* begin TEXT SECTION *

[time-nuts] Checking accuracy of Rubidium standards

Bruce Griffiths bruce.griffiths at xtra.co.nz
Mon Nov 10 03:59:32 UTC 2008


Neville Michie wrote:
> Bruce, how does the three cornered hat scheme work?
>
> If I had two LPRO Rubidium oscillators and a TBOLT GPSDO, and I  
> divided each of them down to
> 100KHz, then I could compare pairs of them with D latches and record  
> 3 different analogue
> signals of phase difference.
> One of the LPRO oscillators is in an oven to remove ambient  
> temperature influence.
> If I ran them for several weeks and logged the signals every 10 minutes,
> what could I expect to recover from the data and how would I apply  
> the 3 cornered hat scheme?
> I ask this question because this is about where my building program  
> is taking me.

* end TEXT SECTION *
* begin EXTRACTED RECORDS *

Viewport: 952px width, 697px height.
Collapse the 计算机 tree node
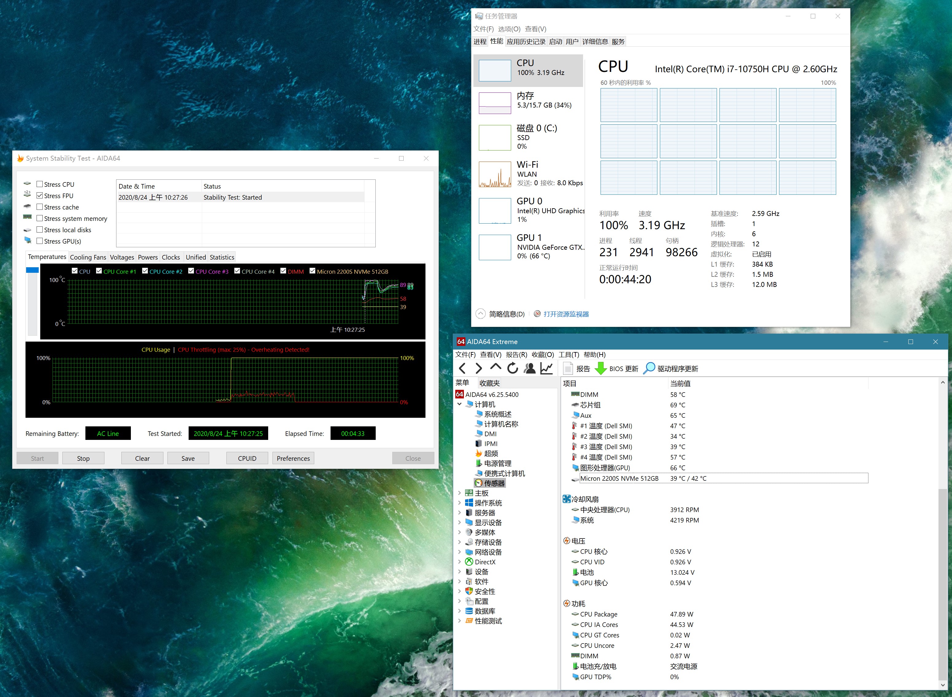pyautogui.click(x=460, y=404)
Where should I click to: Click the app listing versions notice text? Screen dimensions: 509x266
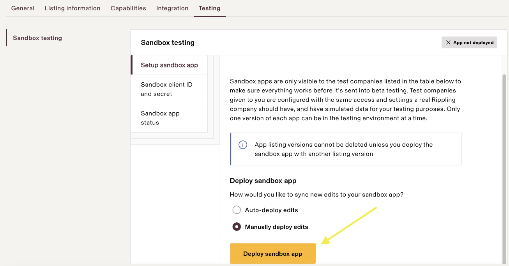pos(343,149)
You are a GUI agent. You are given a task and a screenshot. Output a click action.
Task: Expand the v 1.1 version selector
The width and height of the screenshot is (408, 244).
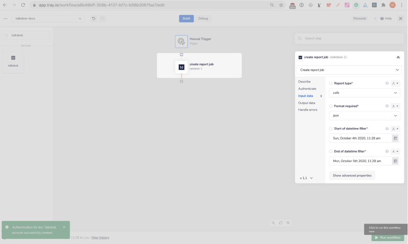tap(306, 177)
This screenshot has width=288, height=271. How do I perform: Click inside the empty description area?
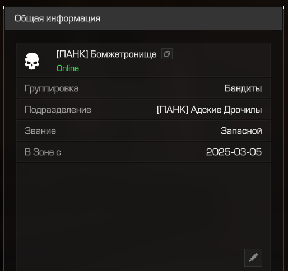[143, 205]
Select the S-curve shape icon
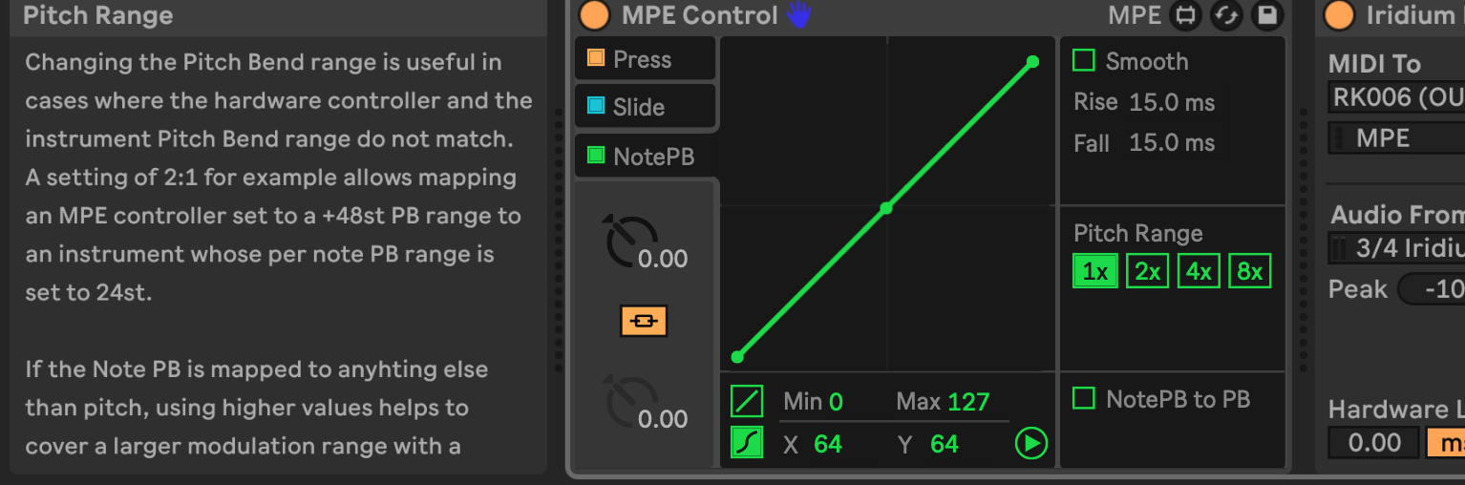Screen dimensions: 1465x485 (747, 443)
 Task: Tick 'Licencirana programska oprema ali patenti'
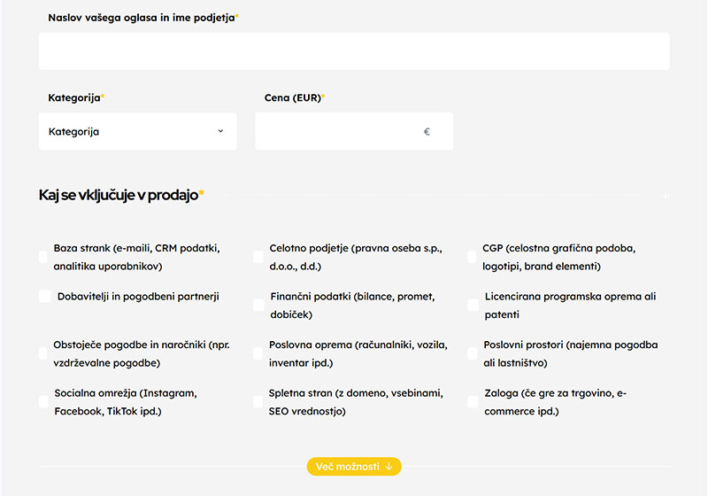click(473, 306)
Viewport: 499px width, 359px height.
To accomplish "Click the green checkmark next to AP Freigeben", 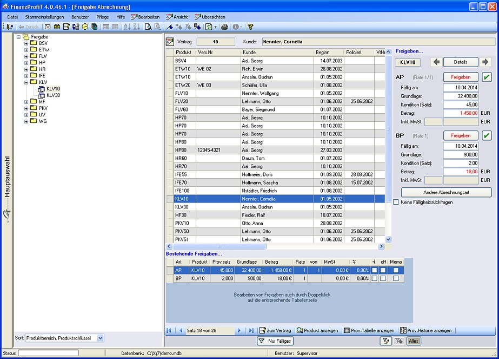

* end EXTRACTED RECORDS *

#### [JOBS]
1. List each frequency source that Neville Michie says he would compare in the forum post on checking Rubidium standards. Count every unit separately.
2. Continue the forum post on checking the accuracy of Rubidium standards, starting after its last line.

#### [ANSWERS PROVIDED]
1.
1. An LPRO Rubidium oscillator, which is the one kept in an oven
2. A second LPRO Rubidium oscillator
3. A TBOLT GPSDO

2.
> cheers, Neville Michie
>
>   
Neville

When the fluctuations of 3 quantities are independent then comparing 2
of them the individual variances of the add:

VAR(1,2) = VAR(1) + VAR(2)
VAR(1,3) = VAR(1) + VAR(3)
VAR(2,3) = VAR(2)+ VAR(3)

Where
VAR(1,2) denotes the variance of the fluctuations in the difference
between quantities 1 and 2.
VAR(1,3) denotes the variance of the fluctuations in the difference
between quantities 1 and 3.
VAR(2,3) denotes the variance of the fluctuations in the difference
between quantities 2 and 3.
VAR(1) denotes the variance of the quantity 1.
VAR(2) denotes the variance of the quantity 2.
VAR(3) denotes the variance of the quantity 3.

Thus
VAR(1) = (VAR(1,2) + VAR(1,3) - VAR(2,3))/2
VAR(2) = (VAR(1,2) + VAR(2,3) - VAR(1,3))/2
VAR(3) = (VAR(1,3) + VAR(1,3) - VAR(1,2))/2

The same results hold for ADEV (used for characterising the stability of
oscillators as  variance of the phase is divergent for oscillators).

ADEV(1,2) = ADEV(1) + ADEV(2)
ADEV(1,3) = ADEV(1) + ADEV(3)
ADEV(2,3) = ADEV(2) + ADEV(3)

Where
ADEV(1,2) denotes the Allen variance of the fluctuations in the phase
difference between oscillators 1 and 2.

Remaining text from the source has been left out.